Most executives feel behind on AI — not because they aren't trying, but because nothing they've tried has actually changed how the work gets done. The gap between what's being sold and what's actually working is the defining challenge of AI adoption right now. And it has almost nothing to do with the technology.

The SaaS model is built for scale. Vendors build for the largest possible audience, which means they build for the median use case. A feature that works for 80% of customers gets shipped. For decades, that was an acceptable tradeoff. AI has changed the economics of that tradeoff entirely.
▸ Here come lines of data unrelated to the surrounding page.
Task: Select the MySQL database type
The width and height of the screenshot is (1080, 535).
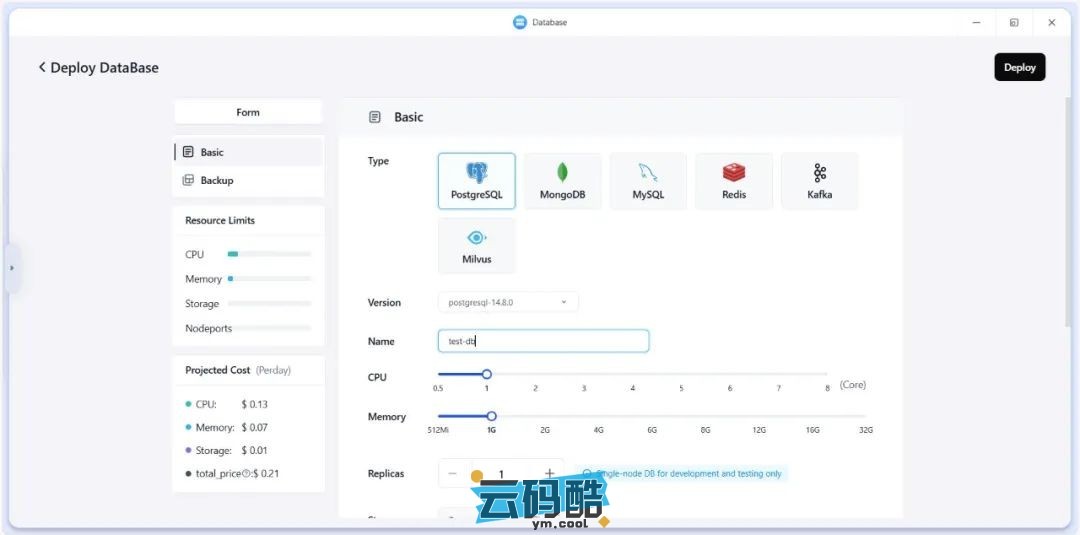Action: coord(648,181)
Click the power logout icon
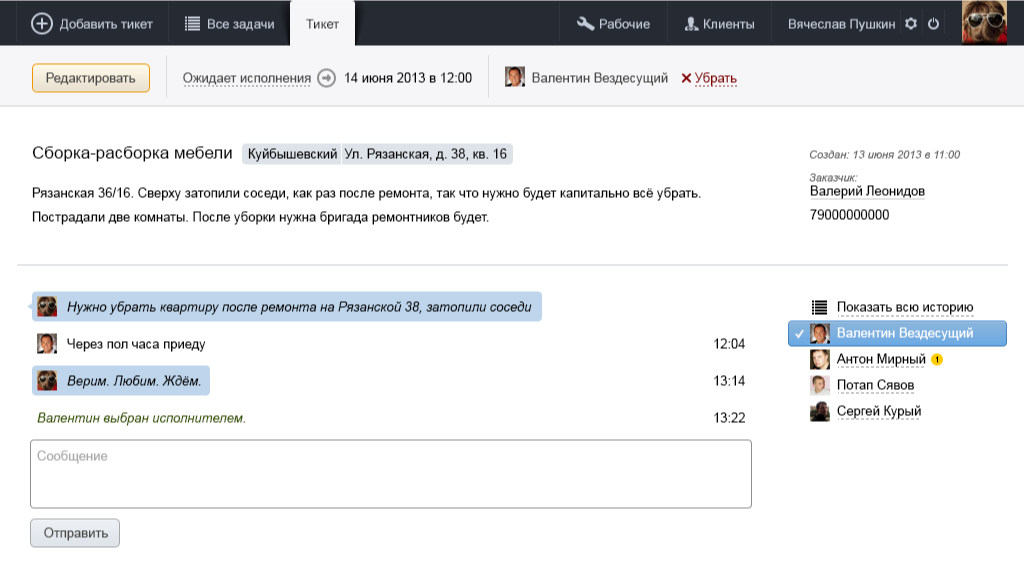 [934, 24]
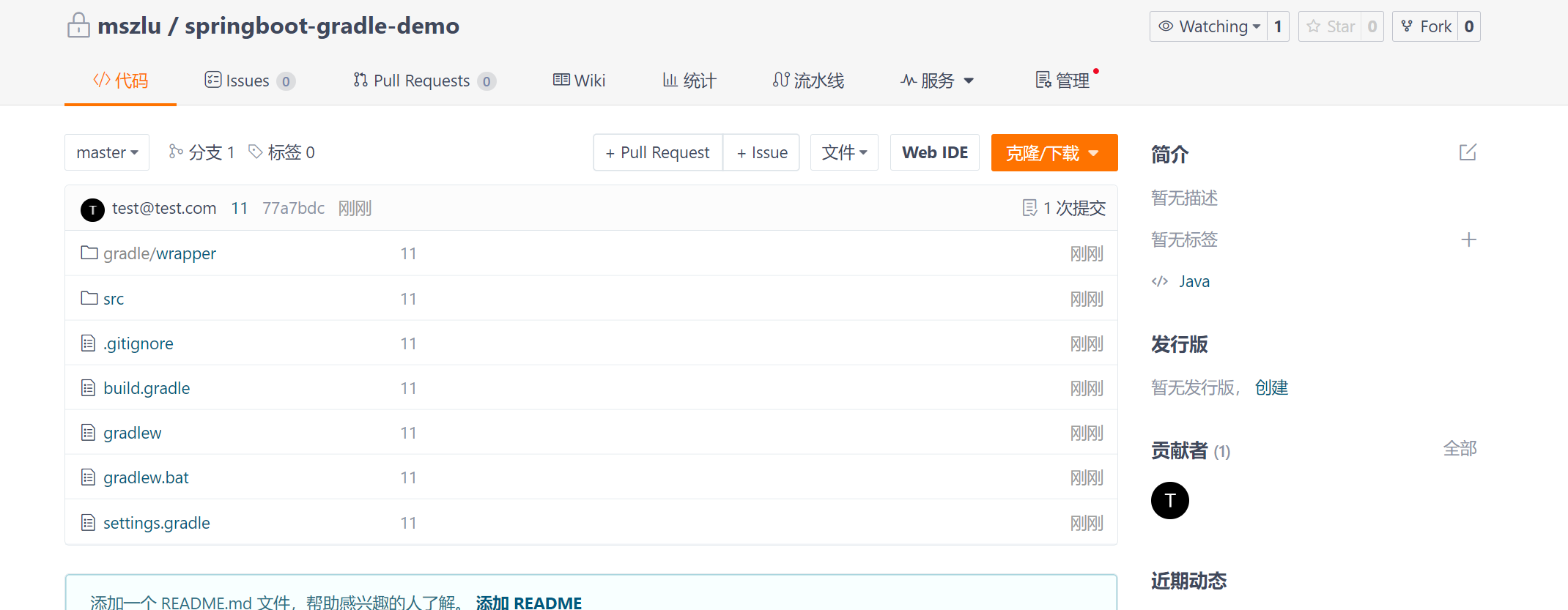Click the commit author avatar icon

tap(92, 209)
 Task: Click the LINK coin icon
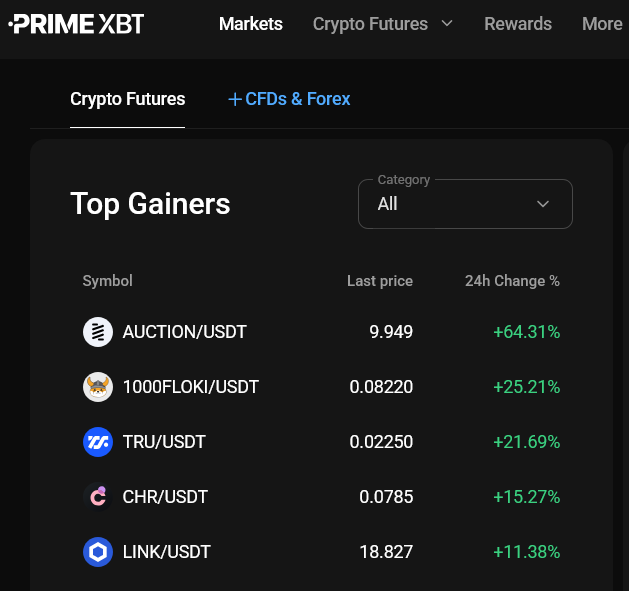pyautogui.click(x=98, y=552)
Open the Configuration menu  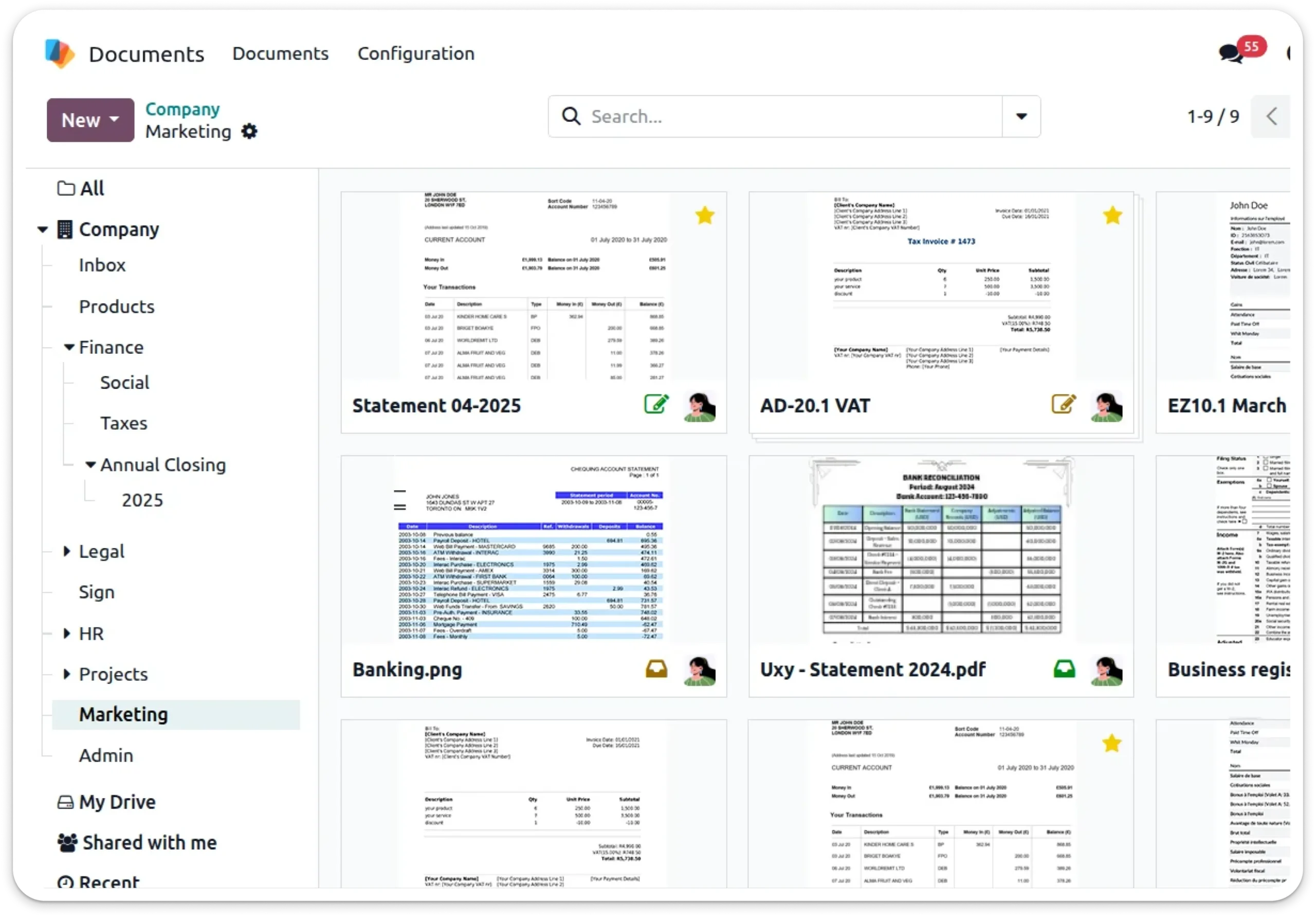coord(415,53)
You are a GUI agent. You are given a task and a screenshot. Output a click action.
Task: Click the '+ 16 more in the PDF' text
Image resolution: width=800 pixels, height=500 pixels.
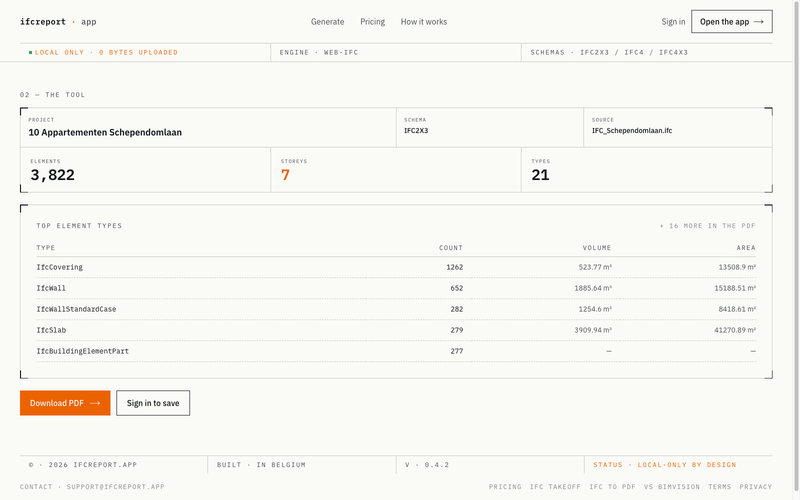(707, 226)
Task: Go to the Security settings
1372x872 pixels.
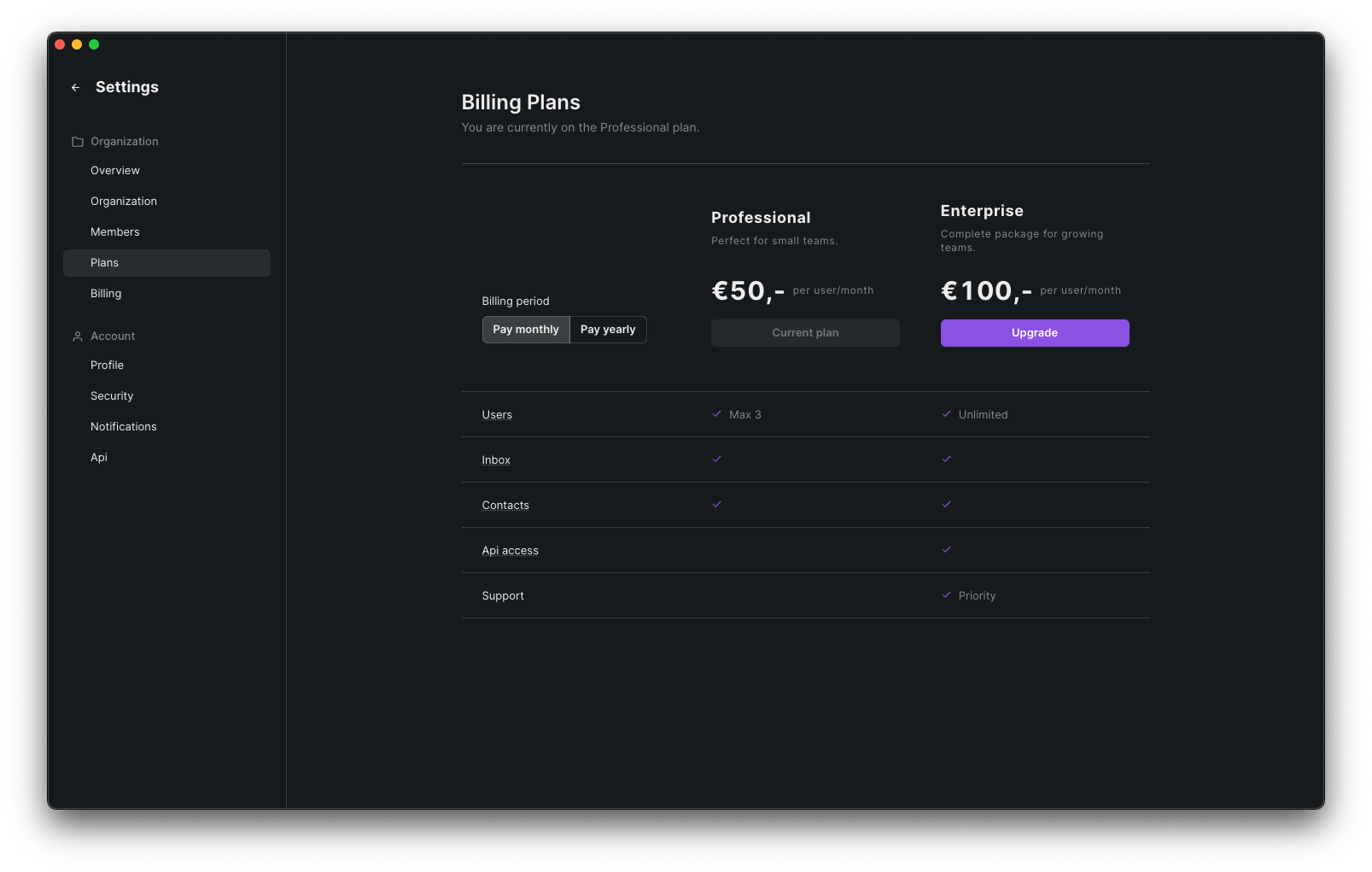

Why most AI tools don't actually get used

Custom tools that once required large engineering teams and 18-month timelines can now be built in weeks, fitted precisely to a specific workflow, and improved continuously based on how the team actually uses them. The case for accepting a generic solution — for bending your operation to fit a vendor's product — is weaker than it has ever been. But most organizations don't know this yet. They are still buying platforms. Still running pilots on tools designed for someone else's process. Still wondering why adoption is low.

When an AI tool doesn't get used, the instinct is to blame the rollout. Better training. A stronger change management plan. More executive sponsorship. Sometimes that's right. But more often, the tool itself is the problem. Generic AI tools ask your team to change how they work. They sit adjacent to the workflow instead of inside it. And so people default back — a rational response to a tool that wasn't built for them.

The tools that get used are the ones that show up where the work already happens — inside the systems your team lives in, at the moment a decision needs to be made. They don't ask for adaptation. They adapt. — the adoption argument
§ Key takeaways
  • The case for generic SaaS AI has never been weaker. Custom tools that once required 18-month timelines can now be built in weeks, fitted precisely to your workflow.
  • When AI tools fail to get adopted, the tool is usually the problem, not the team. Generic tools sit adjacent to the workflow; custom tools sit inside it.
  • Start with one recurring decision that has a measurable impact. One decision done well creates more momentum than ten workflows done adequately.
  • Measure behavior change, not implementation. The right question at six months is not "is the tool live?" but "has anything changed about how this decision gets made?"
A considered desk — papers, light, nothing rushed.
Tempo over theatre — the playbook’s operative move.

The playbook: what actually works

The executives making the most progress right now are not launching AI strategies. They are solving specific problems. Pick one recurring decision in your business — something that happens weekly or monthly, something where the quality of the call has a measurable impact. Understand what information feeds it. Understand where the time goes. Then build something that improves exactly that, and nothing else. One decision done well creates more momentum than ten workflows done adequately.

Fit the tool to the workflow, not the other way around. The best AI tools are nearly invisible. They don't add steps — they remove them. They don't require your team to learn a new system. They surface the right information inside the systems your team already uses. This is the standard worth holding vendors to: not "does this tool have the feature we need?" but "does this tool fit how we actually work?"

Implementation is not the milestone. Behavior change is. The right question six months after a deployment is not "is the tool live?" It is "has anything changed about how this decision gets made?" — the measurement principle

The quiet thesis

The organizations seeing real results from AI share a few traits. They are skeptical of platforms and specific about problems. They evaluate tools based on workflow fit, not feature lists. They treat adoption as the outcome, not the milestone. Custom AI is no longer expensive or slow to build. The organizations that recognize this — and act on it — will have tools their competitors can't replicate from a SaaS catalog. The opportunity is real. So is the cost of waiting.